● DATA RECORDS:
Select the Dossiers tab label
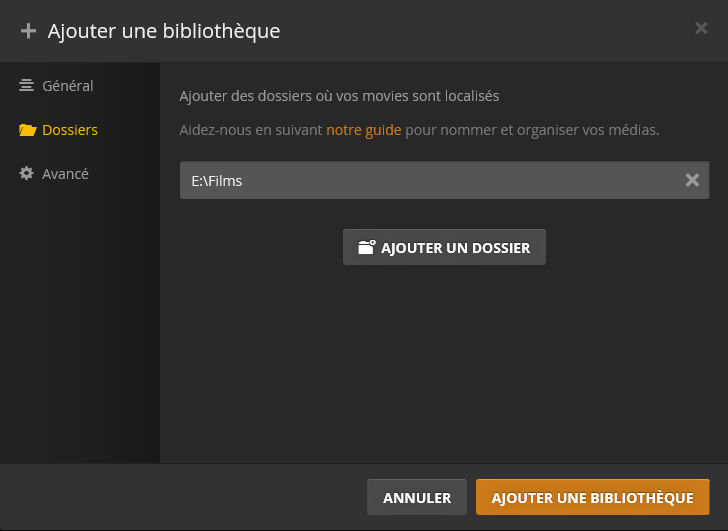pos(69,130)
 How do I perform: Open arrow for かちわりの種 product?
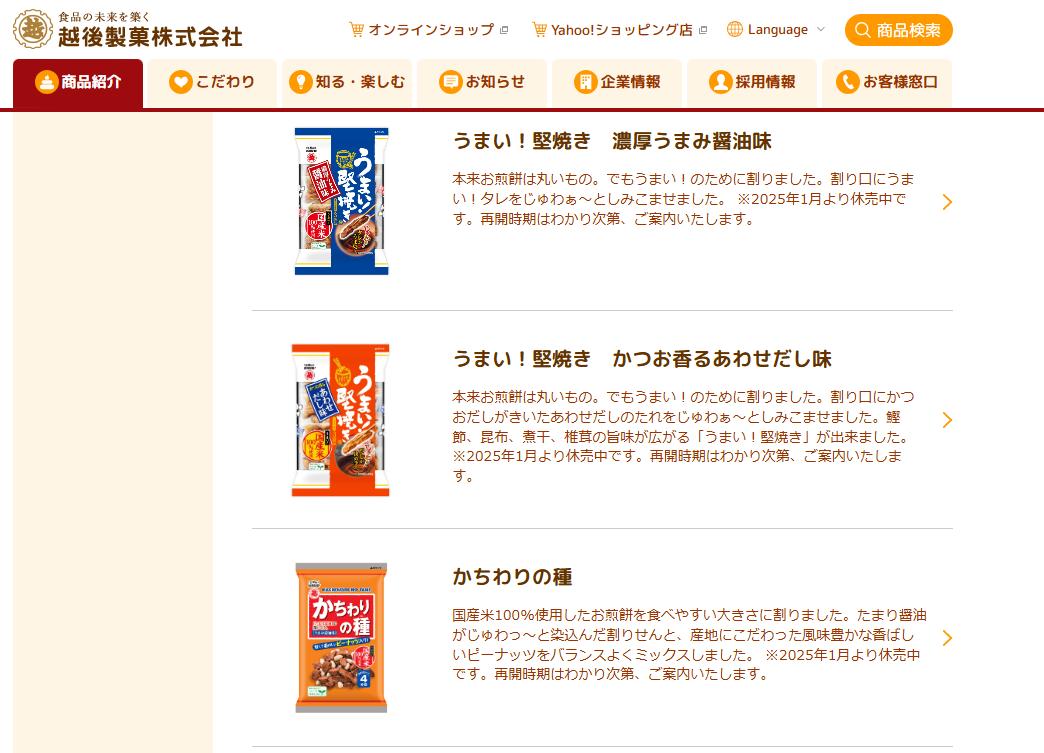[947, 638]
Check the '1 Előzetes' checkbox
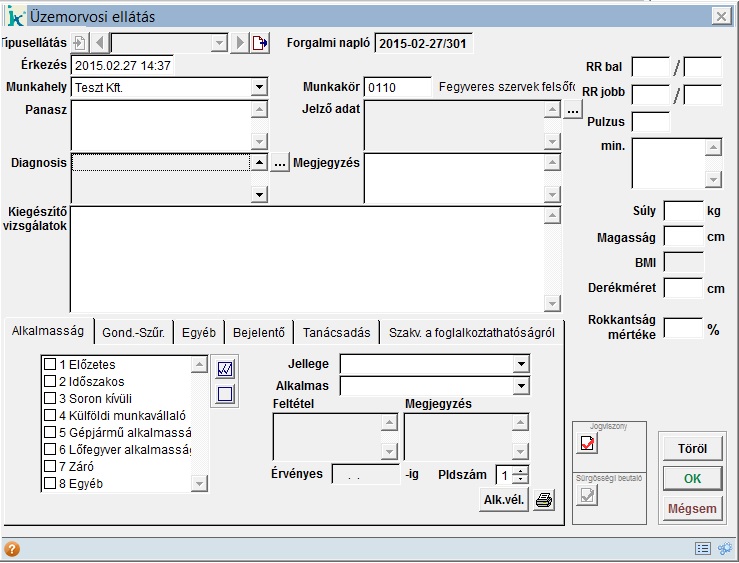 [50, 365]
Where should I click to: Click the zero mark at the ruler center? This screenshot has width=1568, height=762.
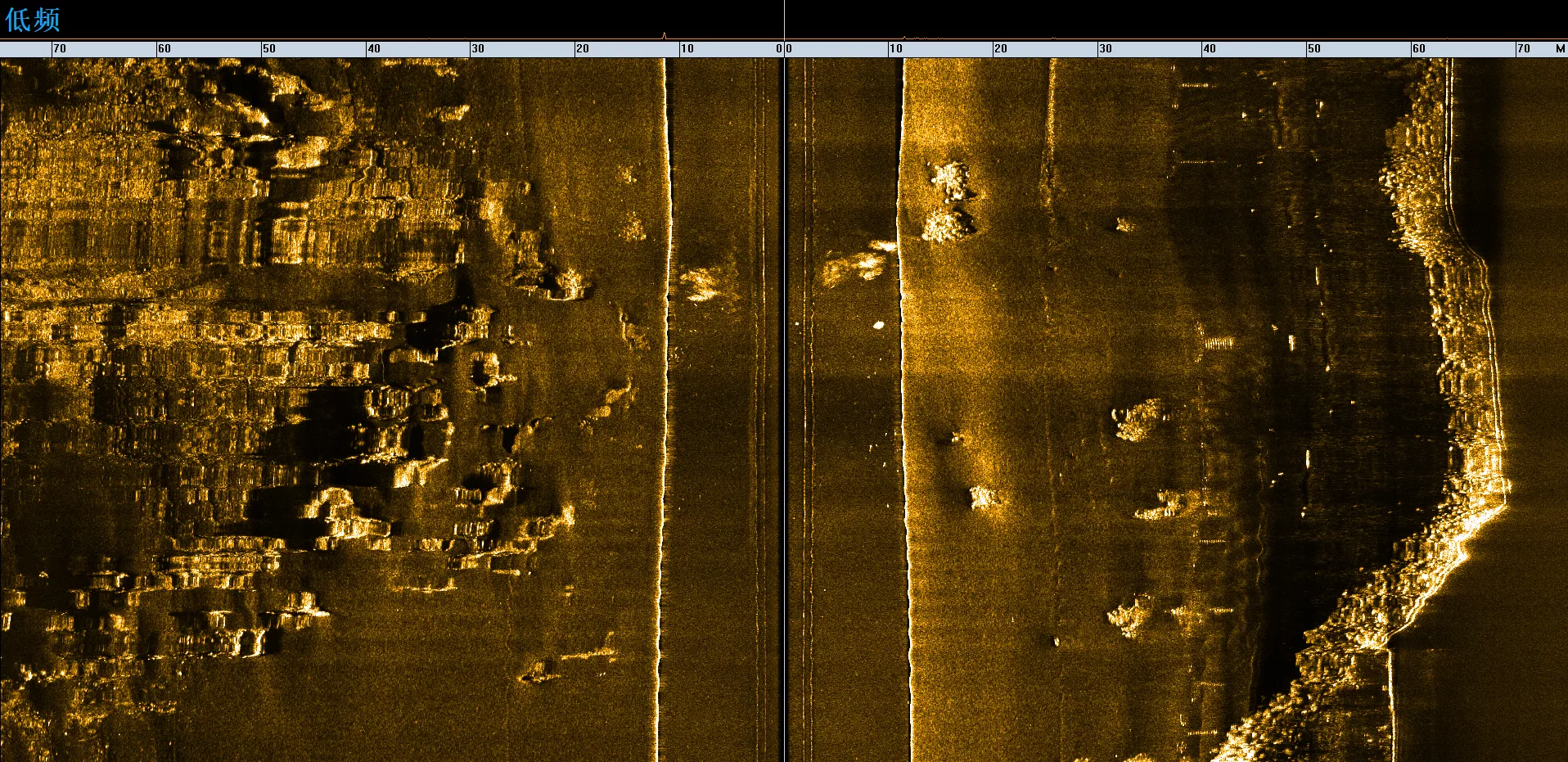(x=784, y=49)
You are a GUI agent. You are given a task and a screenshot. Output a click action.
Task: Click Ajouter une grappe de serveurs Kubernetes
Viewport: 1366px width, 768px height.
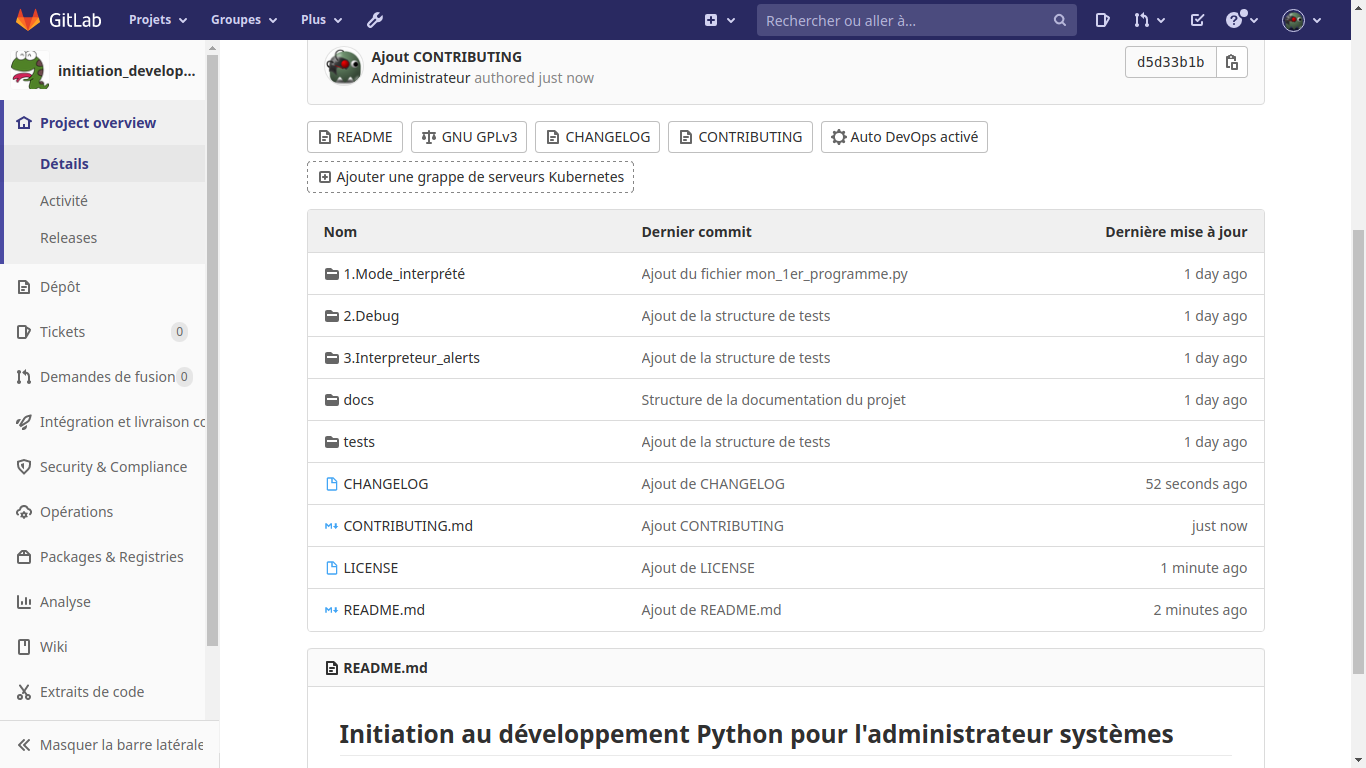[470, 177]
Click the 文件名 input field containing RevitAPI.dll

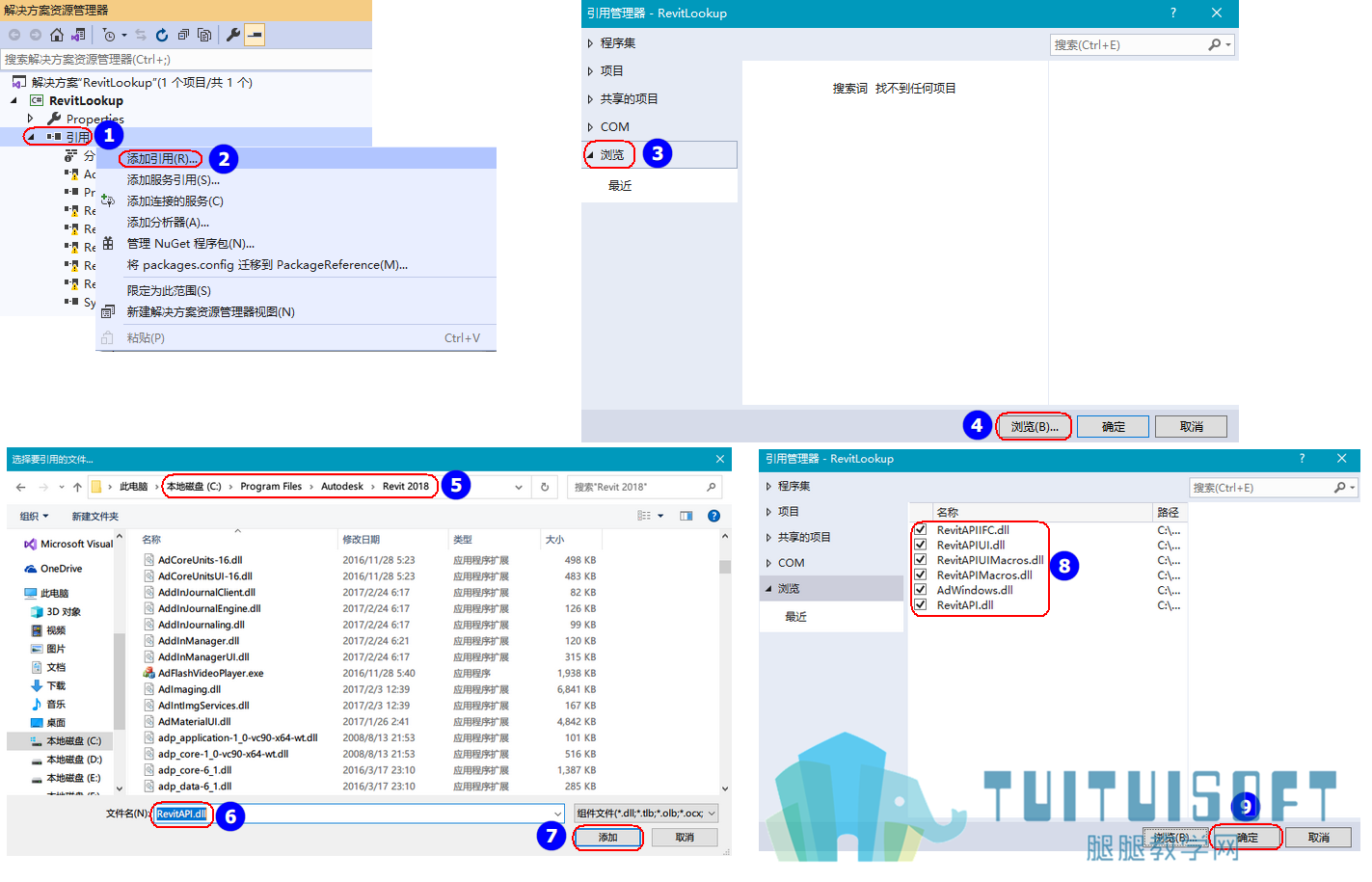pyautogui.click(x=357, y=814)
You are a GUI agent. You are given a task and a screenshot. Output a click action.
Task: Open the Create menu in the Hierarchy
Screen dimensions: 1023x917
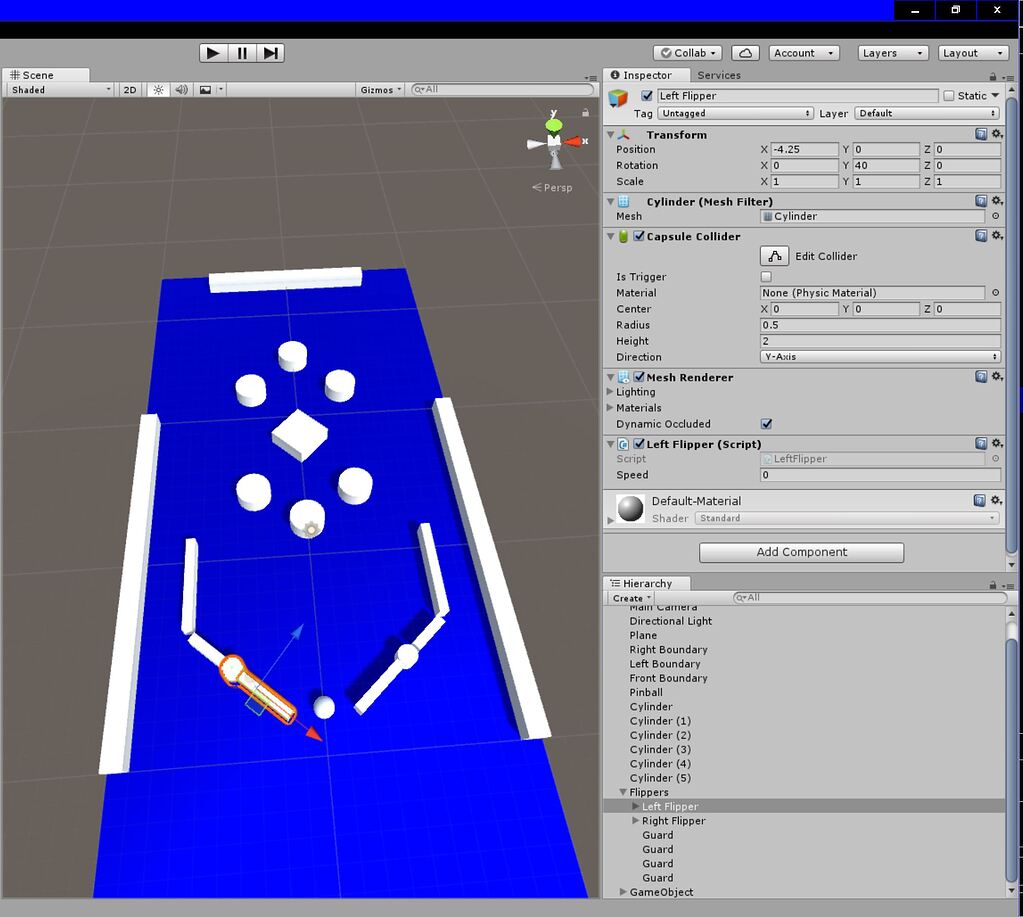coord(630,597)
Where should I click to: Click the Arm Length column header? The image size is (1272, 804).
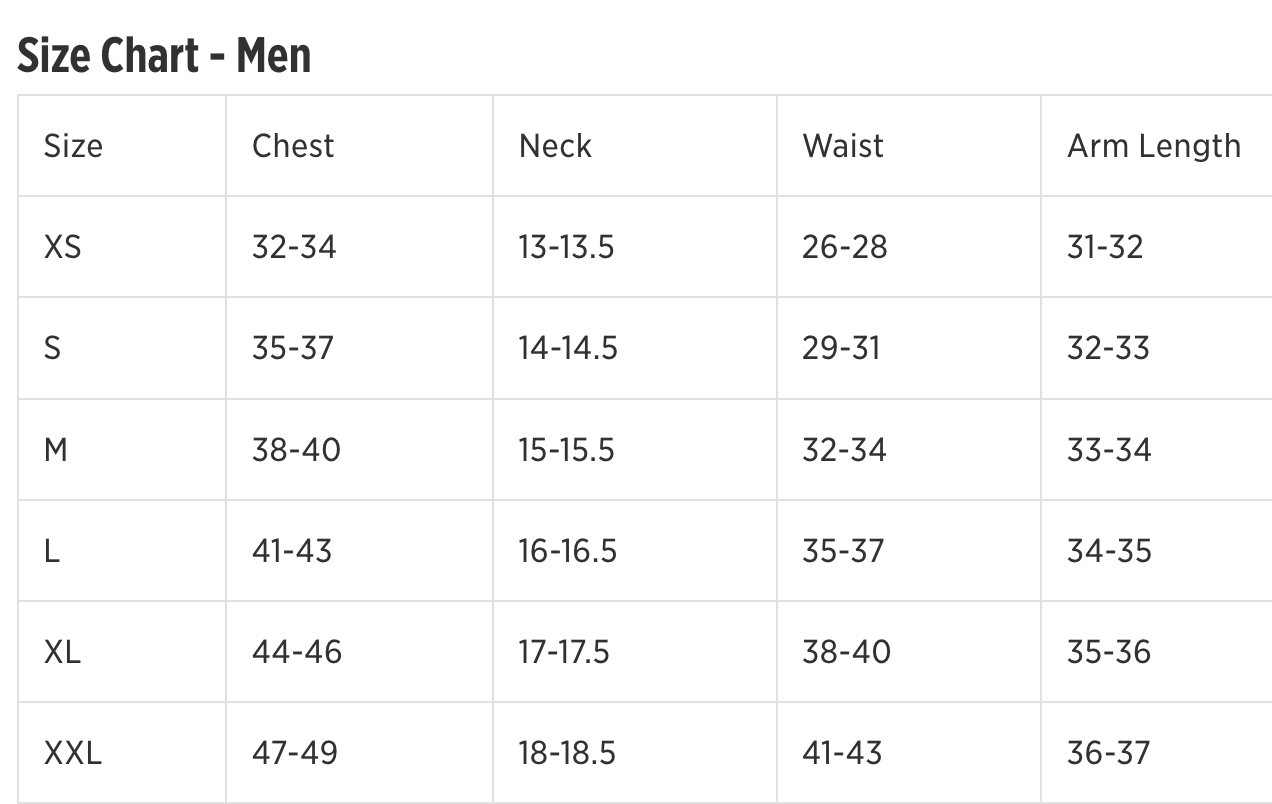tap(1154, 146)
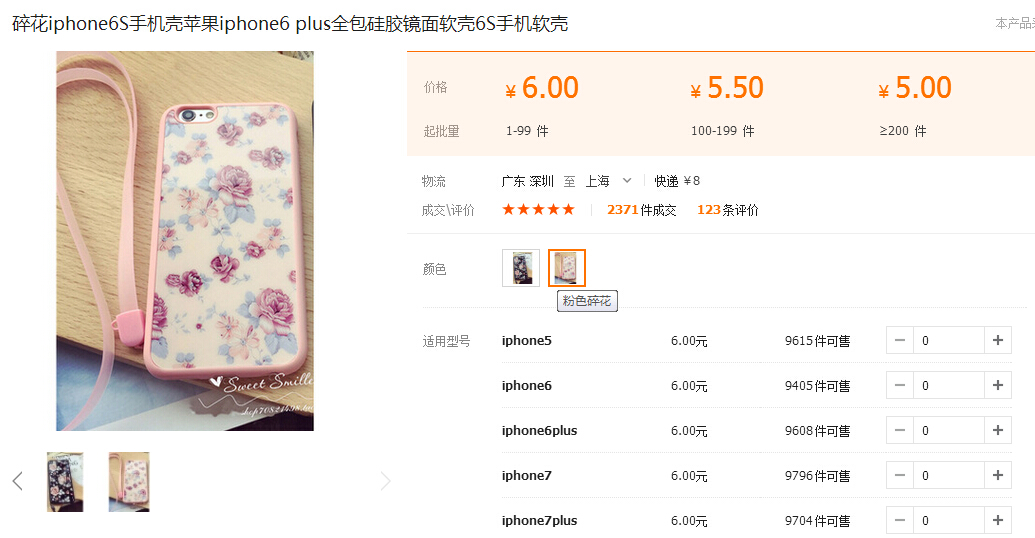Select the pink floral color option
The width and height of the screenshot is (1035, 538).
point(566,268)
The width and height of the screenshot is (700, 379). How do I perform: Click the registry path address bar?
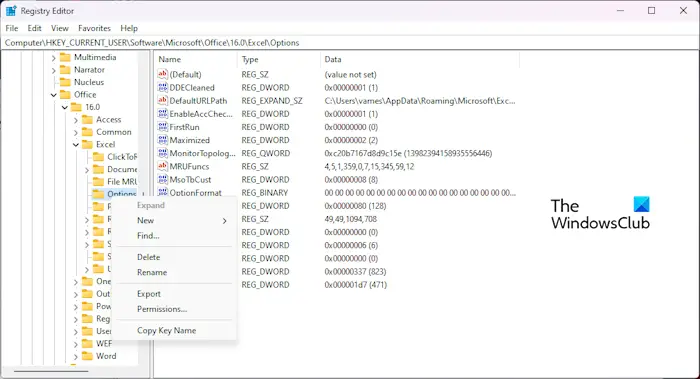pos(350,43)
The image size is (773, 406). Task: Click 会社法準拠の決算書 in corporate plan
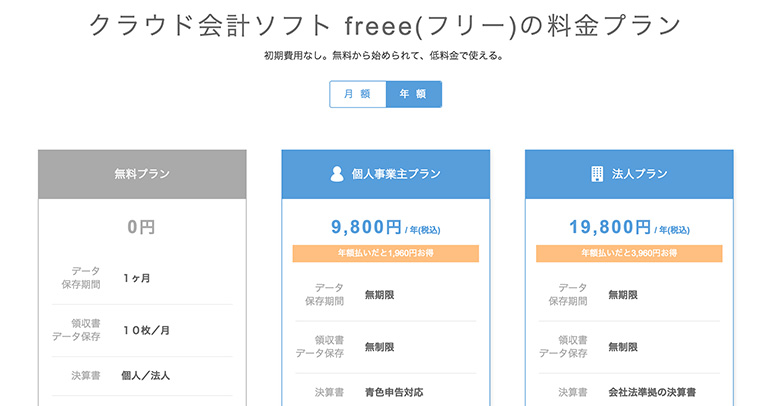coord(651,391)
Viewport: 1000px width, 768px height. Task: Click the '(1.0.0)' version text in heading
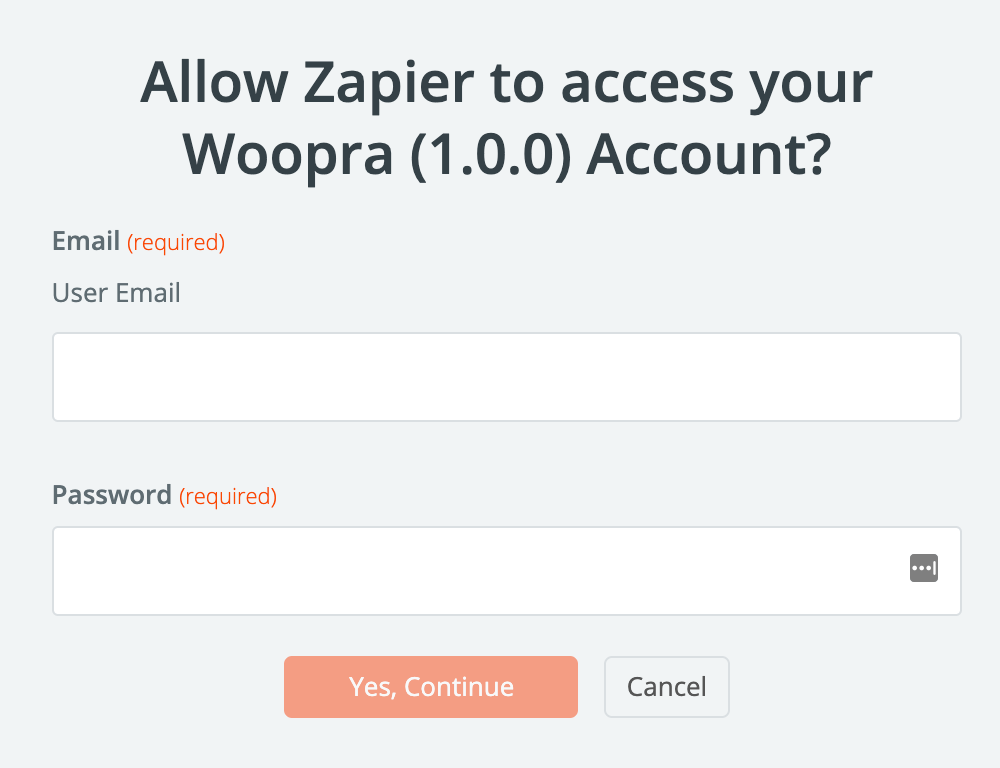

● WORK INSTRUCTIONS: Here the records must be restated exactly, minus any images.

● ANSWER SECTION:
Select the Dossiers tab label
pos(69,130)
 How do I perform: Open arrow for かちわりの種 product?
[947, 638]
Check the '1 Előzetes' checkbox
 [50, 365]
Where should I click to: Click the zero mark at the ruler center? This screenshot has width=1568, height=762.
(x=784, y=49)
You are a GUI agent. You are given a task and a screenshot. Output a click action.
Task: Click Ajouter une grappe de serveurs Kubernetes
Viewport: 1366px width, 768px height.
[470, 177]
Click the 文件名 input field containing RevitAPI.dll

pyautogui.click(x=357, y=814)
You are a GUI agent. You are given a task and a screenshot. Output a click action.
Task: Open the Create menu in the Hierarchy
Screen dimensions: 1023x917
coord(630,597)
Where should I click to: Click the Arm Length column header? The image size is (1272, 804).
tap(1154, 146)
Select the pink floral color option
The width and height of the screenshot is (1035, 538).
point(566,268)
The width and height of the screenshot is (700, 379). How do I perform: Click the registry path address bar?
pos(350,43)
The image size is (773, 406). Task: Click 会社法準拠の決算書 in corporate plan
coord(651,391)
Viewport: 1000px width, 768px height. Task: Click the '(1.0.0)' version text in heading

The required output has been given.